An attorney for Kadyrbayev said his client cooperated with investigators from the moment they approached him, turning over Tsarnaev's computer and telling the FBI where it could find the backpack.

"Dias comes from a former Soviet-bloc region where police routinely are distrusted," attorney Robert Stahl told reporters. "Yet when authorities first approached him, he fully cooperated and for nearly 12 hours over two days Dias answered the FBI's questions without an attorney or a Kazakh consular official present."

Tsarnaev, 20, is accused of setting off a pair of homemade pressure-cooker bombs at the race's crowded finish line on April 15, killing three people and injuring 264 in one of the worst attacks on United States (US) soil since Sept 11, 2001.

He is also charged in the death of a university police officer from whom he and his older brother, Tamerlan, tried unsuccessfully to steal a gun, according to authorities.

Kadyrbayev and Tazhayakov were led into the courtroom handcuffed and dressed in orange prison uniforms and white sneakers. They smiled and nodded to family members seated in the courtroom.

REMOVING EVIDENCE

Each is charged with removing evidence including the backpack with fireworks from Tsarnaev's room in an effort to protect him three days after the attack, when the FBI released still images of the Tsarnaev brothers at the site of the bombing.

That FBI release - a call for the public's help in identifying the suspects - panicked the brothers. Their attempt to flee ended in a late-night gunfight with police in the suburb of Watertown on April 18 in which Tamerlan Tsarnaev was killed.

After a day-long manhunt, police found Dzhokhar Tsarnaev hiding in a boat parked in the backyard of a home.

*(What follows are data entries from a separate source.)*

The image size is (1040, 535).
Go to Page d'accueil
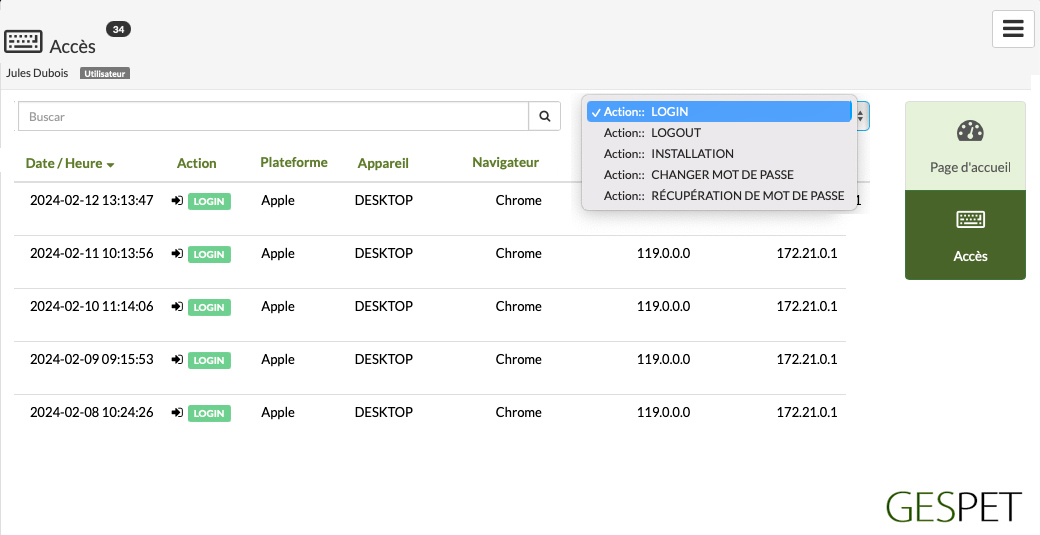(x=965, y=146)
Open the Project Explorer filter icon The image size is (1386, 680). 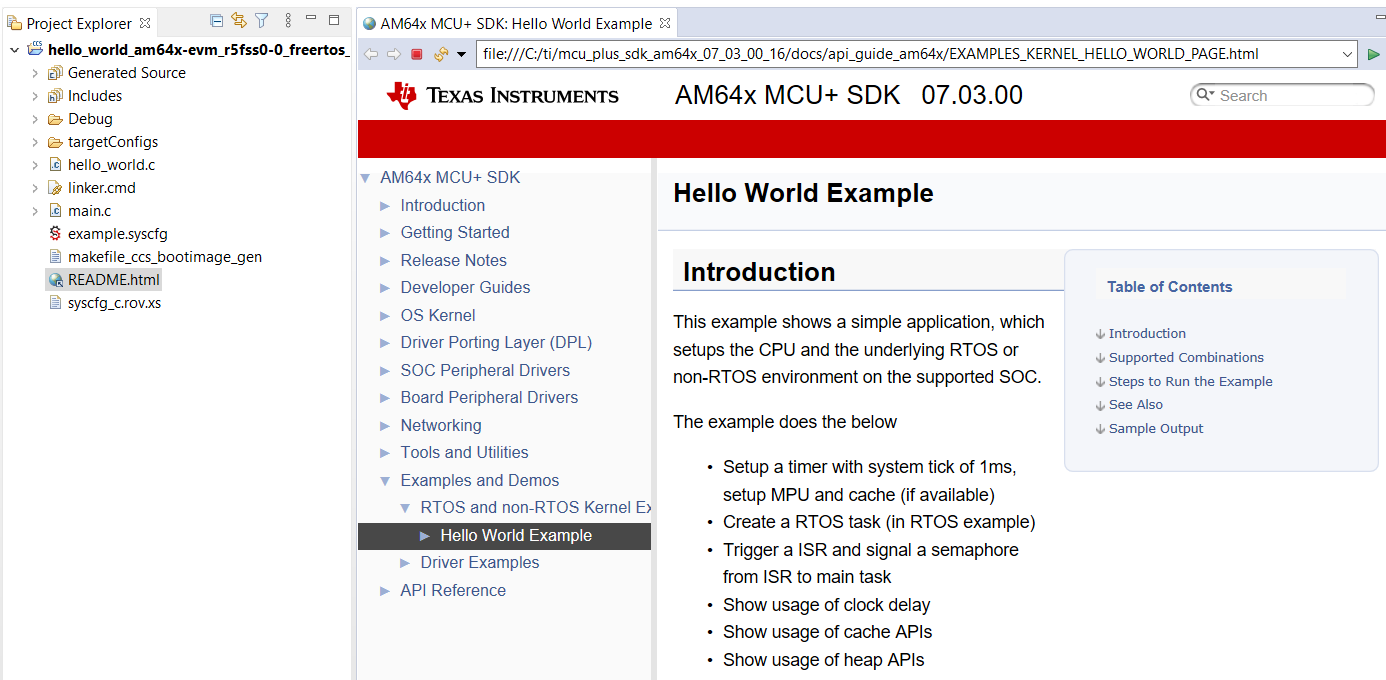(x=261, y=21)
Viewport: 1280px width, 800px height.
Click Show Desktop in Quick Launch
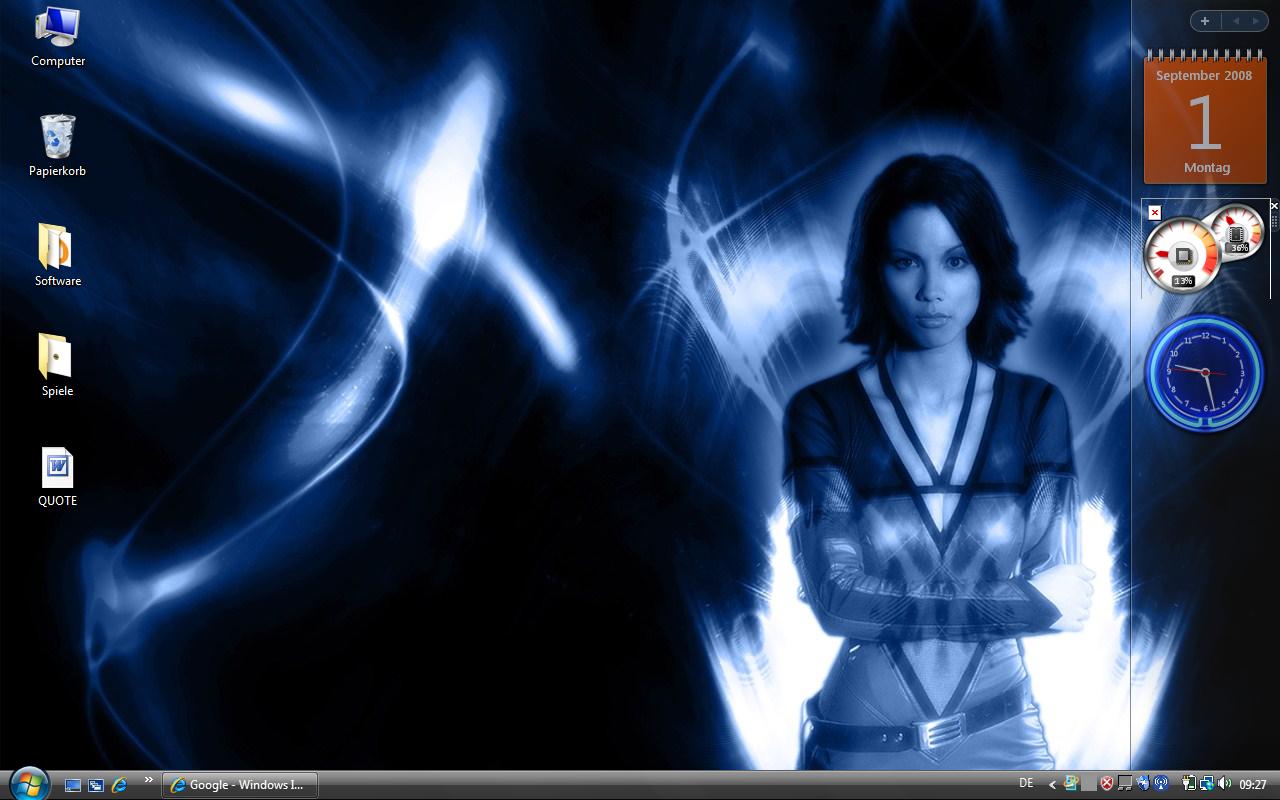tap(73, 785)

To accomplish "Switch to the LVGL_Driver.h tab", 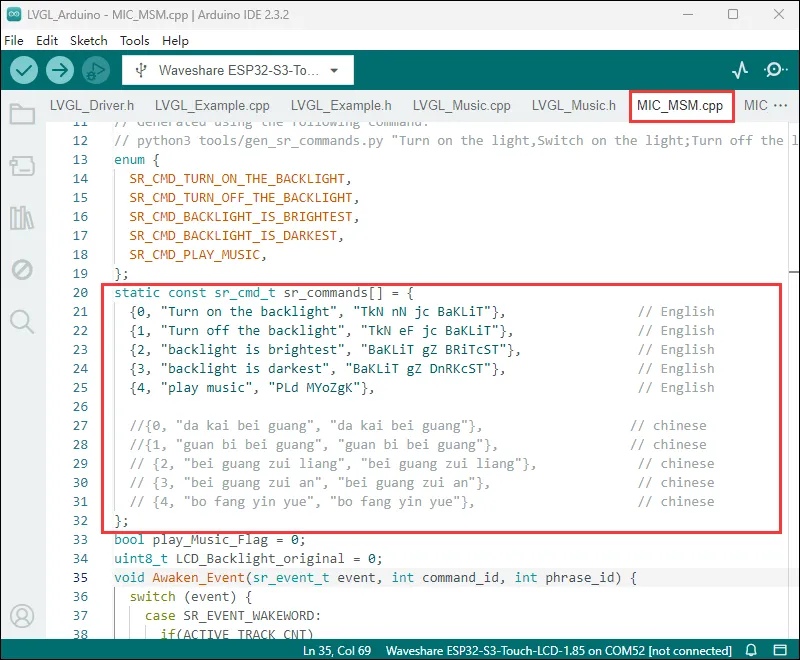I will pyautogui.click(x=91, y=105).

The bag was dropped in a dumpster outside the New Bedford, Massachusetts, apartment where the pair lived. Investigators later recovered it from a landfill.

Tazhayakov's attorney, Arkady Bukh, said his client had not given Kadyrbayev consent to throw the bag away.

Neither is charged with involvement in the bombing.

Mr Stahl said he hoped Kadyrbayev would be acquitted and allowed to return to his family in Kazakhstan.

The two have been in federal custody since May 1, when lesser charges of conspiracy were filed against them. They were indicted on the obstruction-of-justice charges on Aug 8.

A third friend, Robel Phillipos of Cambridge, Massachusetts, is engaged in talks with prosecutors aimed as settling a charge of making false statements in a terrorism investigation.

Tazhayakov's father, Mr Amir Ismagulov, told reporters through a translator his son was "shocked" at the bombing but had become a scapegoat.

Mr Ismagulov, who said he owned oil fields in Kazakhstan, said his son had intended to study petroleum engineering in Texas after he finished his studies in Massachusetts.